Der Berliner SPD-Fraktionsvorsitzende Raed Saleh (l) und der Landesvorsitzende der Grünen, Daniel Wesener, unterhalten sich am 04.11.2016 im Roten Rathaus in Berlin während der Koalitionsverhandlungen von SPD, Die Linke und Bündnis 90/Die Grünen (Quelle: dpa/Soeren Stache)

Kommentar | Koalitionsgespräche in Berlin - Die Verhandler sollen sich ruhig ordentlich zoffen

In gut einer Woche soll die neue Regierung für Berlin stehen. Noch aber schieben SPD, Linke und Grüne einige schwierige Entscheidungen vor sich her. Will die künftige Koalition Probleme lösen statt nur verwalten, sind die zeitraubenden Diskussionen allerdings wichtig, findet Jan Menzel.

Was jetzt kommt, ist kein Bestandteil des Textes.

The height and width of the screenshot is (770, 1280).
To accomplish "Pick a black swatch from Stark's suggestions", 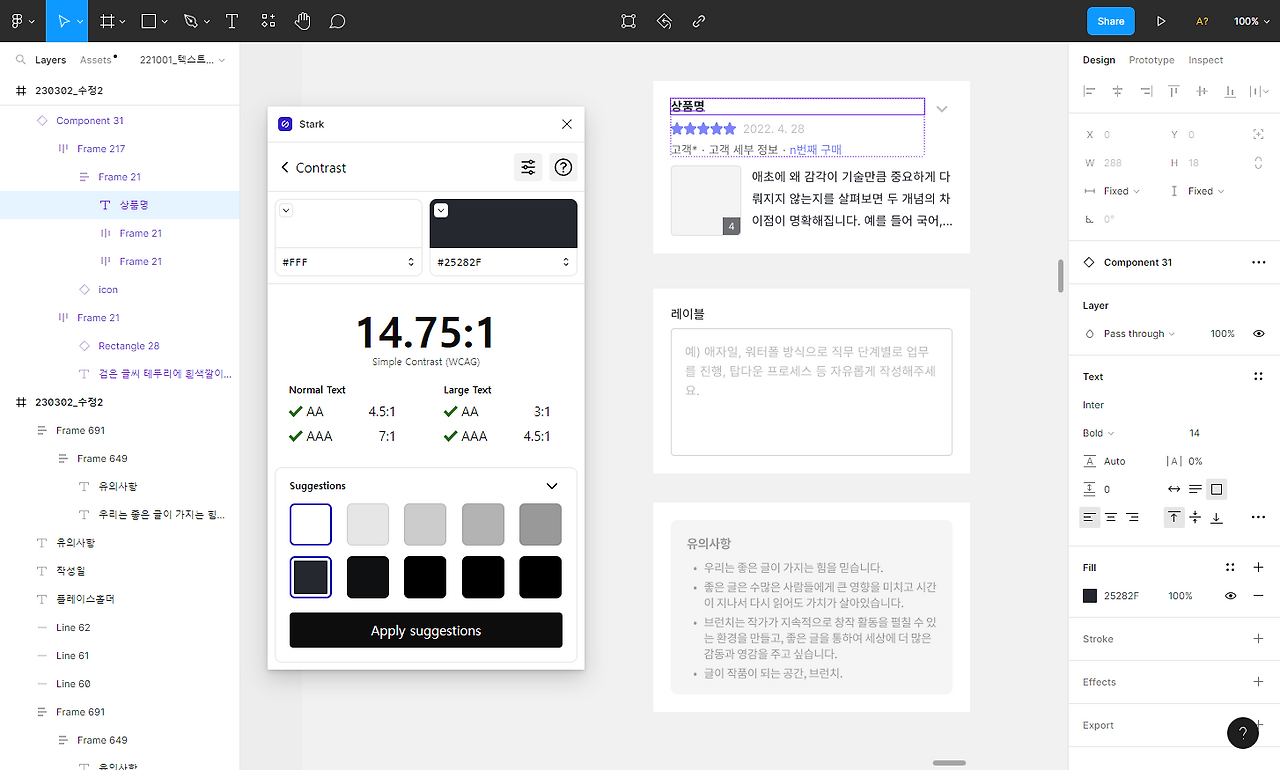I will pos(424,576).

Rot-Rot-Grün wirkt. Noch nicht mal im Amt hat die künftige Koalition die Stadt aus dem Dornröschenschlaf gerissen - auch wenn einige das Erwachen eher als traumatisch empfinden. Der Alptraum ist aber nicht, dass SPD, Linke und Grüne Ideen für Berlin entwickelt haben.

Der politische Alptraum war die Große Koalition, die saft- und kraftlos verwaltete, statt zu gestalten und Berlin drei verlorene Jahre gebracht hat. Rot-Rot-Grün kommt und die Straße Unter den Linden wird in drei Jahren autofrei. Ja, und? Meine Prognose ist,  jeder einzelne wird in den nächsten Jahren ganz neu darüber nachdenken, wie man von einer Ecke Berlins in eine andere kommt. Mobilität, Klimaschutz und Lebensqualität auch in der City zu verbinden, ist eine Aufgabe für die Zukunft, in der das Auto auch seinen Platz hat. Aber nicht als Nationalheiligtum.

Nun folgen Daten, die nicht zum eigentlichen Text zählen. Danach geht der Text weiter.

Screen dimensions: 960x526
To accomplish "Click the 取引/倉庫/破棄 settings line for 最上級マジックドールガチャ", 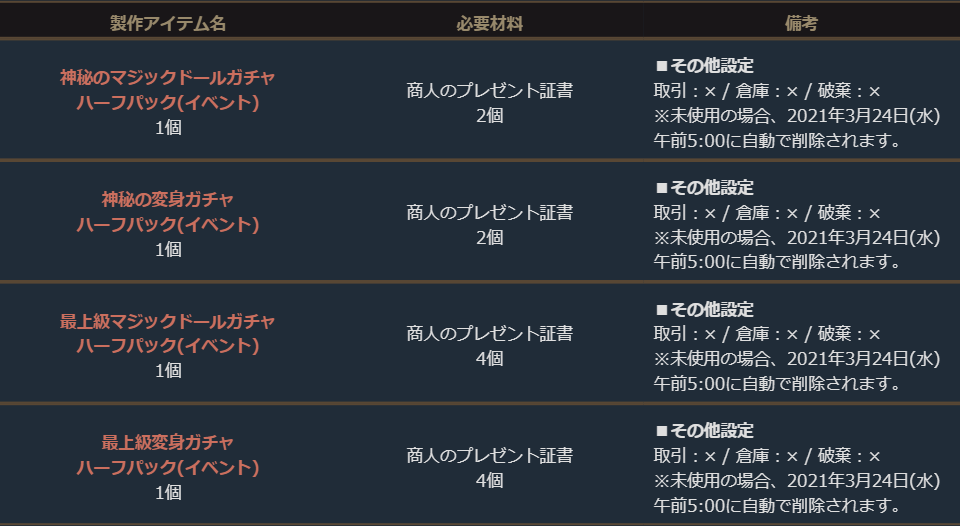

Rot-Rot-Grün ist eine Chance - wenn das Bündnis liefert

Rot-Rot-Grün will mehr tun für Menschen, die sich keine teure Wohnung leisten können. Nach den  Privatisierungs-Orgien seit den 90er Jahren ist das keine so schlechte Idee und ein Signal an Normalverdiener, die sich nur staunend die Augen reiben konnten, wer da alles munter mitmischt auf dem großen Immobilienbasar Berlin. Auch wenn die Bürokratie in der Kitagutscheinstelle abgebaut wird, fällt das für mich glatt unter das viel beschworene "Gute Regieren".

Langwierige Koalitionsverhandlungen wirken wie lästige Rituale, die Suche nach Kompromissen ist ach so mühsam und Sachpolitik schrecklich öde. Aber was wäre die Alternative? Rot-Rot-Grün ist eine Chance für Berlin - aber nur, wenn das Bündnis liefert: Einen Masterplan zur Sanierung aller Schulen, ein Konzept, um Bürgerämter und Behörden fit zu machen und eine seriöse Grundlage, wie alle die schönen bunten Sachen Jahr für Jahr bezahlt werden können.

Erfolg kann die Koalition nur haben, wenn sie jetzt alles gründlich bespricht und nicht darauf setzt, dass sich die Dinge schon irgendwie finden. Deshalb dürfen die Verhandler gerne ein paar Extra-Runden drehen, Sondersitzungen machen, und  sich ordentlich zoffen, damit am Ende mehr herauskommt als ein Zweckbündnis und Flickwerk.